C’est à cette période qu’il rencontre la fine fleur de l’anti-impérialisme africain, qui pour beaucoup connaîtront une ascension politique fulgurante : Alpha Condé, Ibrahim Boubacar Keita et Alpha Oumar Konaré, Mahamadou Issoufou et Mohamed Bazoum qui vient de lui succéder à la tête du Niger, Joao Lourenço, aujourd’hui chef d’État angolais, Pedro Pires et José Maria Neves, ancien et actuel présidents du Cap-Vert, Étienne Tshisekedi et son fils Félix Tshisekedi, qui dirige aujourd’hui la République démocratique du Congo… « Certains d’entre eux ont eu une fin tragique », soupire-t-il, le regard voilé : Thomas Sankara, avec qui il se lie d’amitié en avril 1984, Ibni Oumar Mahamat Saleh -« à l’époque où la France occupait militairement le Tchad et où il avait encore une certaine attirance pour les maquis », qui devient ministre puis porte-parole de l’opposition au président Idriss Déby, avant d’être assassiné en 2008.

Mais son amitié la plus forte, celui qui l’appelle « mon frère », c’est Laurent Gbagbo, exilé politique en France de 1982 à 1988. Les deux jeunes hommes partagent tout : l’appartement de Labertit à Vitry, leur goût pour la musique et la poésie, et une passion commune pour la politique, alors que Gbagbo rédige son essai Côte-d’Ivoire : Pour une alternative démocratique (1983). « On croit souvent que c’est au PS que je me suis intéressé à l’Afrique, s’amuse aujourd’hui Guy Labertit, alors que c’est tout l’inverse : ce sont mes amitiés africaines qui m’ont poussé à entrer au PS. » François Mitterrand arrive à l’Élysée en 1981, un événement vu d’un très bon œil par les oppositions démocratiques ouest-africaines.
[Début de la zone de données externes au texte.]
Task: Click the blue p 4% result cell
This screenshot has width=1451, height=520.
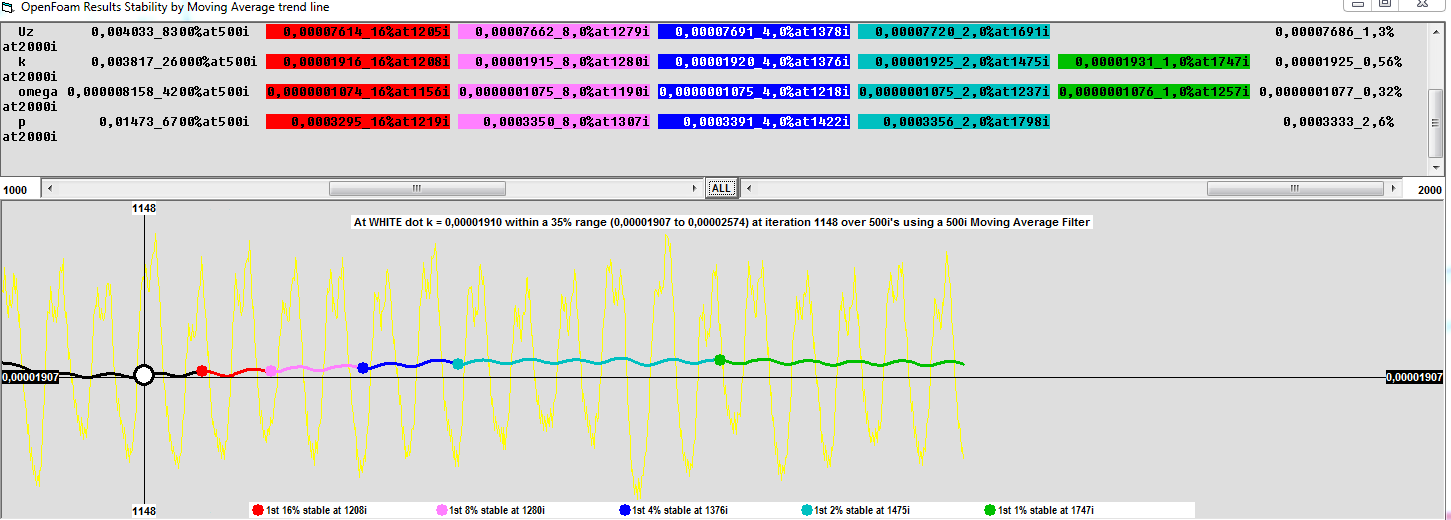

Soutien de Huguette Bouchardeau et militant au Parti socialiste unifié (PSU), qui meurt de sa belle mort en 1990, Guy Labertit rejoint le PS en 1991, comme chargé de la Côte d’Ivoire et de la Guinée-Conakry au Secrétariat international du PS. En 1993, il devient délégué national à l’Afrique du PS, un poste qu’il occupe jusqu’en 2006.

 

Guy Labertit raconte la conquête du pouvoir de Laurent Gbagbo

Marine Jeannin

« J’ai été profondément marqué par l’explosion démocratique des années 1990, se souvient-il, avec la libération de dizaines de milliers de prisonniers politiques. Je me souviens de savants débats à Paris, où il se disait que le multipartisme n’était pas la démocratie. Mais cette libération de masse, c’était tout de même un sacré acquis humain et politique ! Aujourd’hui, l’Afrique connaît une période de régression démocratique. Mais l’Histoire a toujours fonctionné ainsi, deux pas en avant, un pas en arrière. » L’ancien socialiste se dit optimiste pour le futur du continent, qui, « grâce à la mondialisation, brûlera les étapes du développement », veut-il croire. « La Françafrique, elle est encore dans beaucoup de têtes ici, de droite comme de gauche. J’ai entendu tout au long de mon parcours politique d’éminentes personnalités, de tous bords, manifester une vision de l’Afrique paternaliste qui fleurait bon la colonie. »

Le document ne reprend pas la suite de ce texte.